▶ [AIM OF THE TASK]: Copy nothing but the lines from the one containing "Given: Click the Generate Files button" through the last line of the entries below, exactly as written and without pictures.

*****

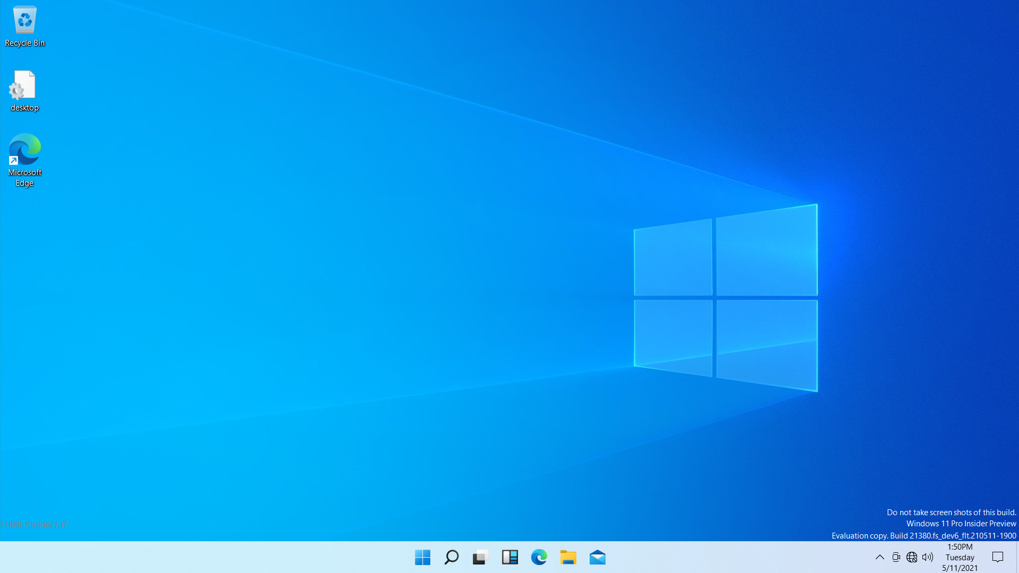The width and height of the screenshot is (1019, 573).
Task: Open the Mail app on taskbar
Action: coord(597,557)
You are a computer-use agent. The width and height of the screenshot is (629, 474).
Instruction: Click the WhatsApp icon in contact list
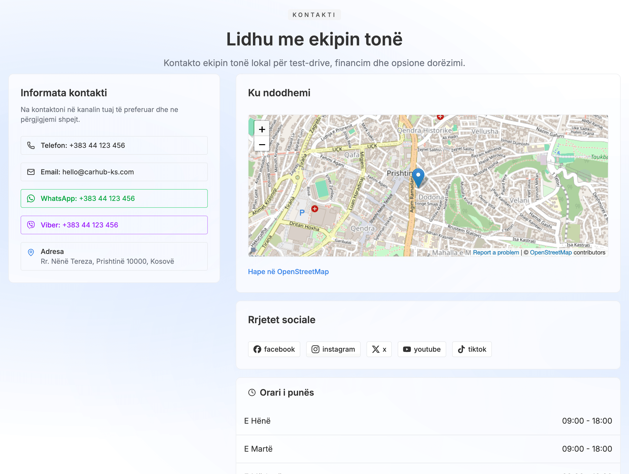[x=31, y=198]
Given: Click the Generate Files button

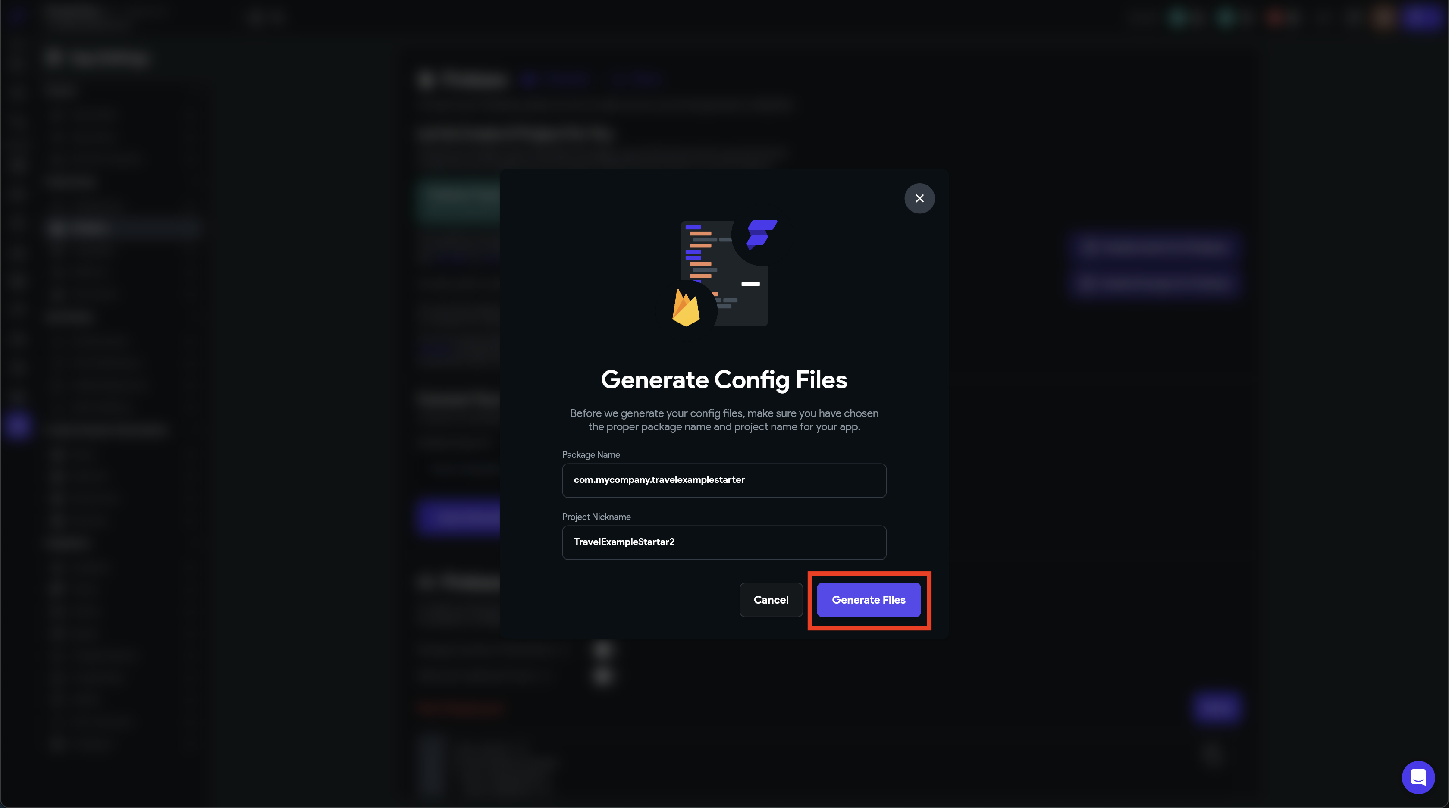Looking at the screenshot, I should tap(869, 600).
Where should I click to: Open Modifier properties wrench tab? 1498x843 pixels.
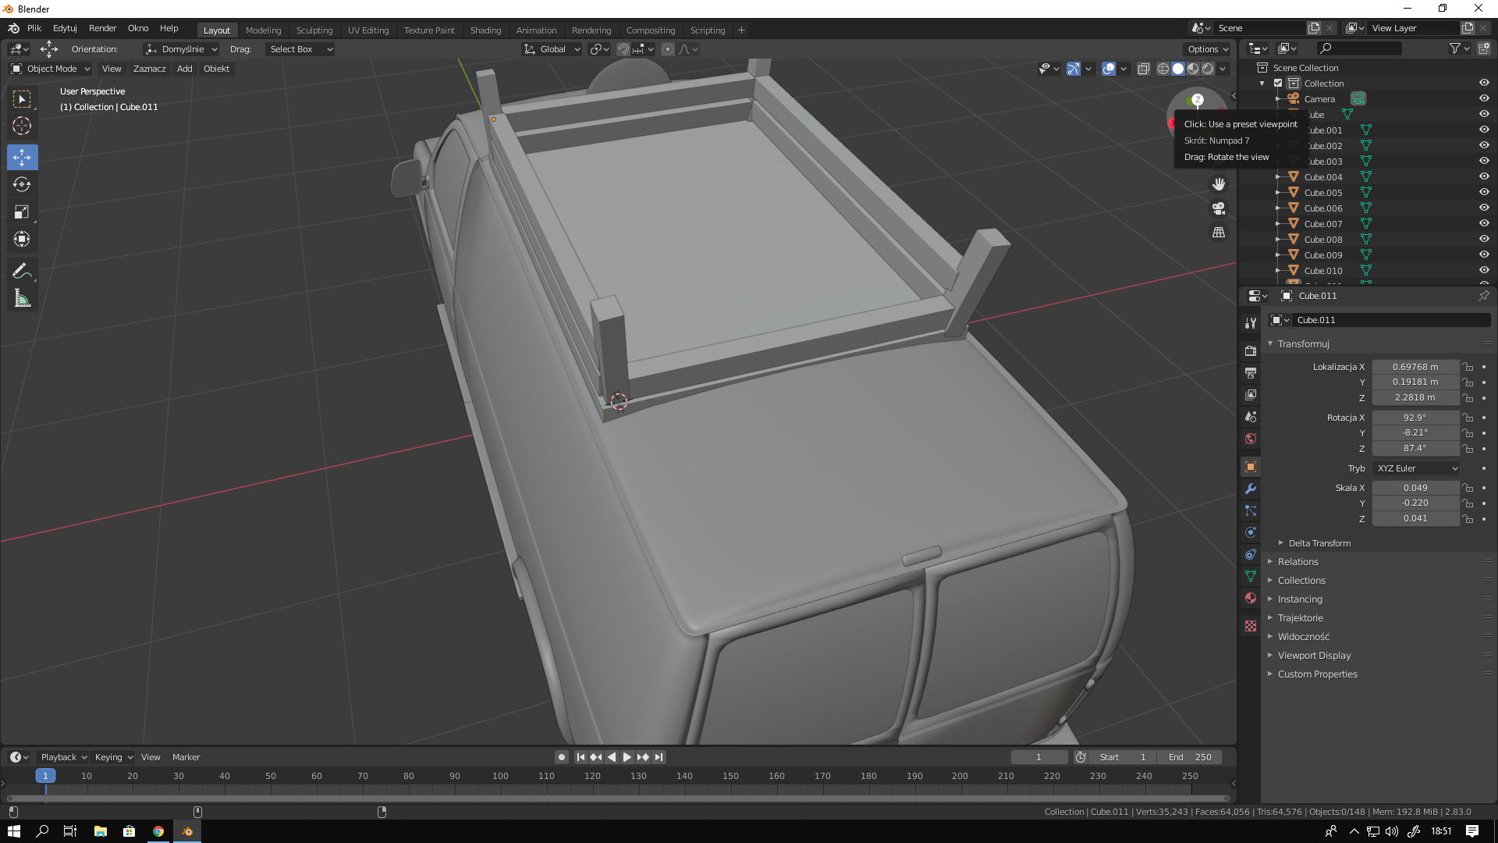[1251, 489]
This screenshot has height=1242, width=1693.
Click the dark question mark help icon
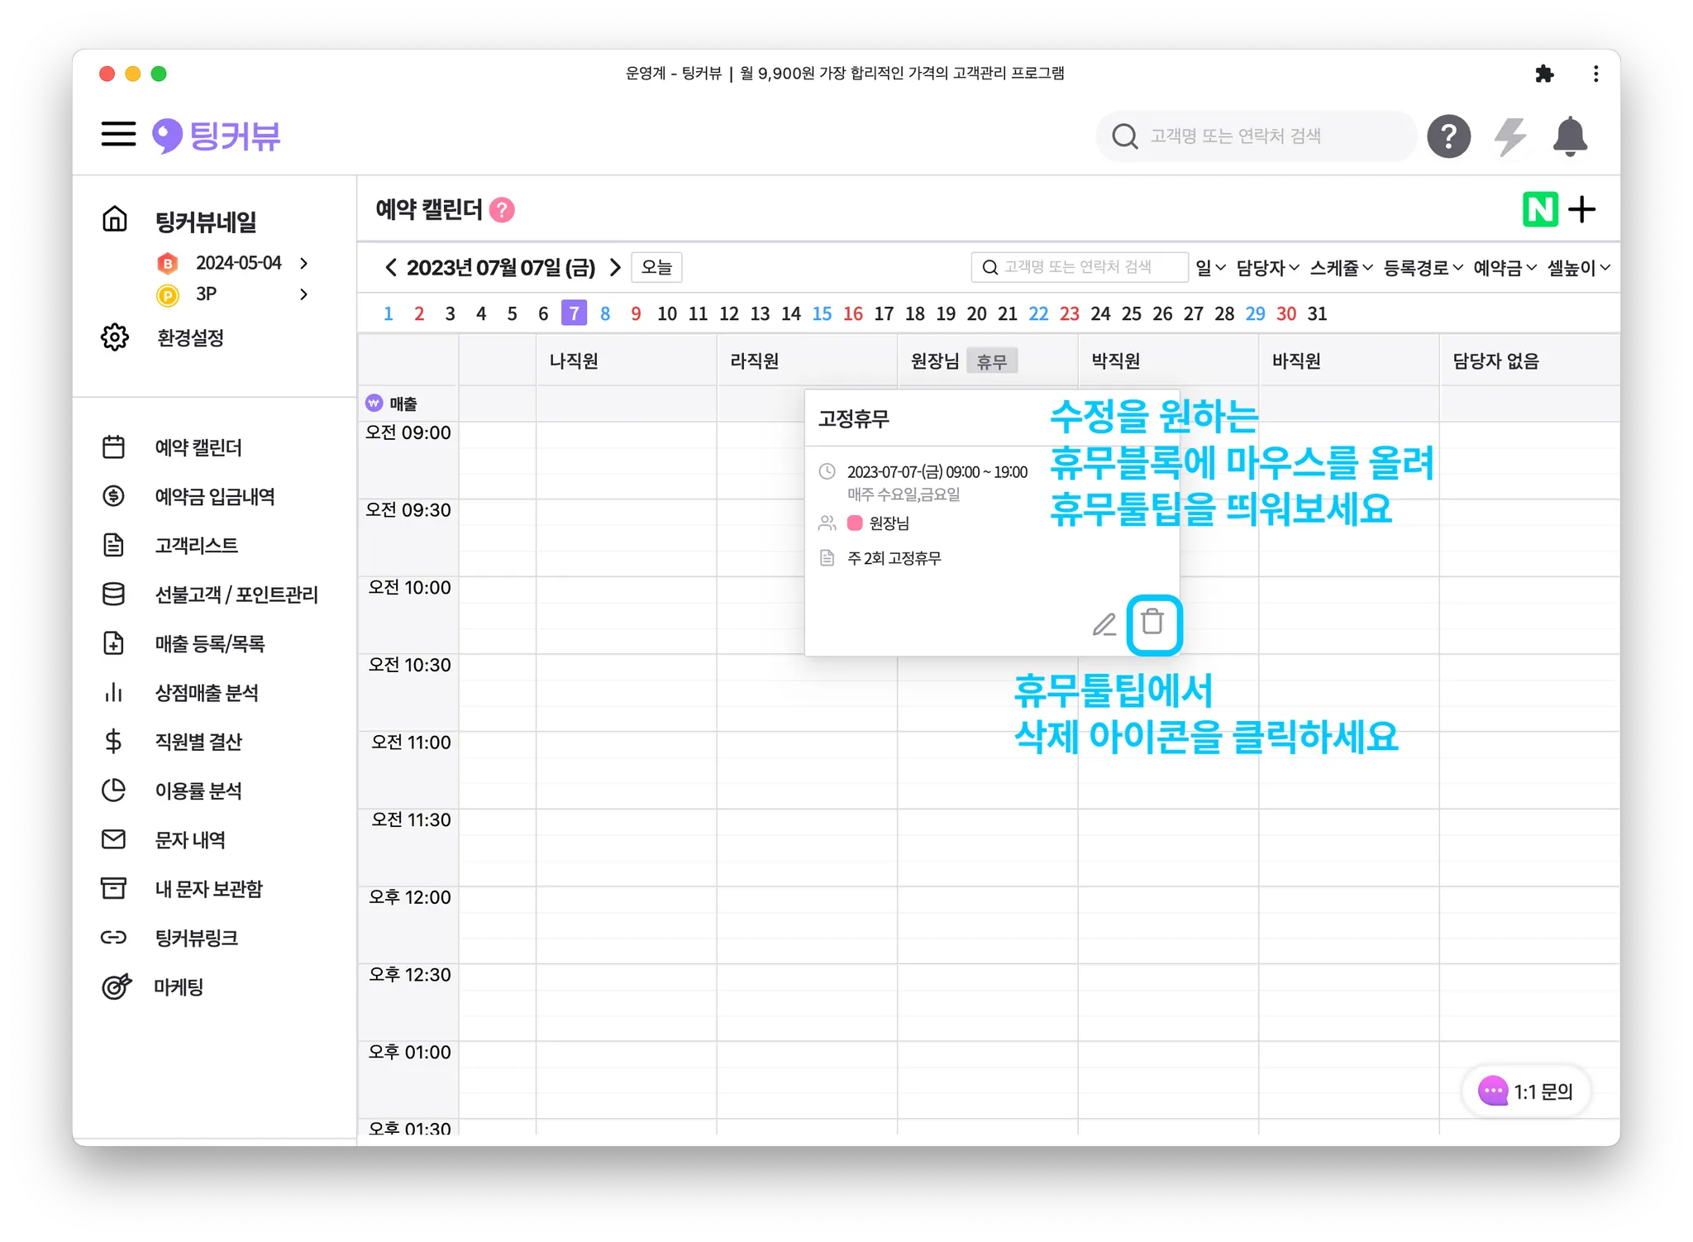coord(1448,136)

*****

▶ [ANSWER BOX]:
Given: Click the Generate Files button

Looking at the screenshot, I should tap(869, 600).
Where should I click to: Open Modifier properties wrench tab? 1498x843 pixels.
[1251, 489]
This screenshot has height=1242, width=1693.
Click the dark question mark help icon
coord(1448,136)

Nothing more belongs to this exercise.